NHK連続テレビ小説『あんぱん』は、6月9日放送の第51話で描かれた軍隊生活の描写が、視聴者の間で大きな波紋を呼んでいる。主人公の一人である柳井崇(北村匠海)が、高知連隊から福岡の小倉連隊に転属し、そこで体験する理不尽な暴力の数々が詳細に描かれたためだ。これまでとは一変した重苦しい雰囲気に、多くの視聴者が困惑や反発の声を上げている。
エスカレートする理不尽な制裁
第51話では、起床ラッパと共に始まる厳しい日々の訓練や規律に加え、先輩兵士による新兵への「かわいがり」が克明に映し出された。崇は先輩兵士の馬場力(板橋駿谷)に目をつけられ、次々と理不尽なビンタを浴びせられる。最初の理由は「地方語は使うな!軍隊では軍隊語を使え!」というもの。さらに、井伏鱒二の詩集を持っていたという理由で再び殴打される。夕食の配膳では、カレーライスのジャガイモの個数が違うだけで平手打ちを受ける始末だ。
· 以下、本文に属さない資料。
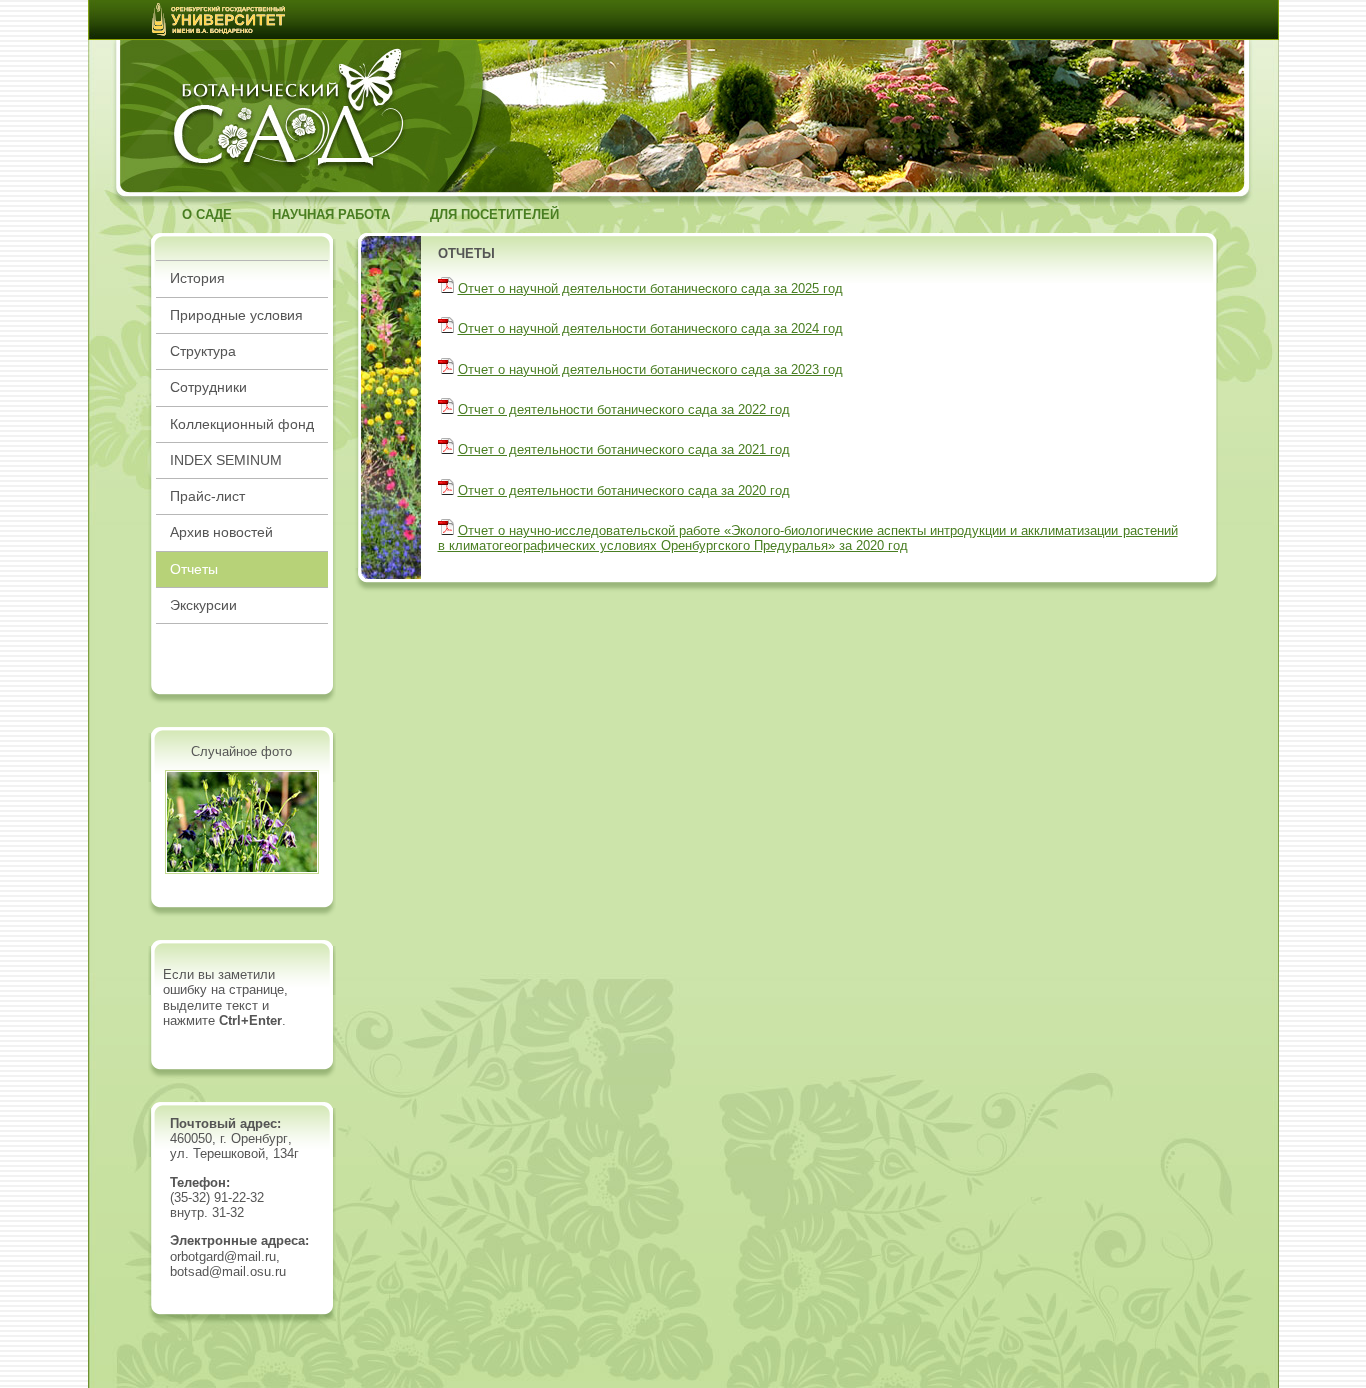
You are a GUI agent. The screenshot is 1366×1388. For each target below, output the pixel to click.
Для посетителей (494, 214)
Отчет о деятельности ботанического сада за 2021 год (624, 449)
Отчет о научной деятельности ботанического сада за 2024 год (650, 328)
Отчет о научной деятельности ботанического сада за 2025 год (650, 288)
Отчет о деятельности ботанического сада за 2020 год (624, 490)
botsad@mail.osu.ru (228, 1271)
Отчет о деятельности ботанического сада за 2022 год (624, 409)
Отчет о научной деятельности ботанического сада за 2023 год (650, 369)
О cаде (207, 214)
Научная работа (331, 214)
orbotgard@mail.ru (223, 1256)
班長の神野万蔵(奥野瑛太)から、新兵の要領が悪いために八つ当たりで鉄拳制裁を受けた馬場らは、その腹いせに崇が甲田鉄(萩原亮介)の戦闘帽を盗んだという濡れ衣を着せ、さらなるビンタを加える。これらの描写は、当時の軍隊内部における権力勾配と、それに基づく暴力が日常的であった現実を示している。
朝ドラ「あんぱん」主演の今田美桜と北村匠海
視聴者からの戸惑いと反発
これまで比較的穏やかな雰囲気で進んでいた『あんぱん』の物語が、突然このような暴力的な展開を見せたことで、インターネット上には視聴者の困惑した声があふれた。「早く軍隊時代を終わってくれ、朝ドラが嫌いになりそうです」「朝ドラでここまでエグい描写は見たことない」「理不尽だらけでキツい」といった声が多く散見され、なかには「あんぱん、離脱しそう…」と視聴継続をためらう声も見られた。
一方で、「朝ドラで陸軍内務班の新兵『かわいがり』をこれだけ描いたのは初めてでは」といった指摘もあり、軍生活の現実をかなり踏み込んで描いている点に注目する意見もある。親子で視聴している家庭にとっては、特に衝撃的な内容であった可能性も指摘されている。
やなせたかしの戦争体験と作品へのつながり
しかし、これらの暴力シーンには物語上重要な意味がある。崇のモデルである漫画家・やなせたかしが、国民的キャラクターである『アンパンマン』を生み出すに至った大切な原点が、この軍隊での体験に隠されているからだ。やなせは生前、正義のヒーローについて「戦いに勝つことではなく、ひもじい者に食べ物を与えることだ」という持論を持っていた。この思想は、彼自身が経験した血で血を争う不毛な戦争体験から得られた深い教訓に基づいていると言われている。
脚本を手がける中園ミホ氏も、「やなせさんを描くということは、戦争を描くということだと思っている」と明言しており、戦時中の出来事に脚本のかなりの分量を割く意向を示唆している。
戦後80年という節目の年に放送されている『あんぱん』は、単なる成功物語としてではなく、やなせたかしという一人の人間が、戦争という極限状況を経ていかにして独自の「正義」の概念を持つに至ったのかを描こうとしている。これから物語がどのように戦争の現実と向き合っていくのか、その描写に注目が集まる。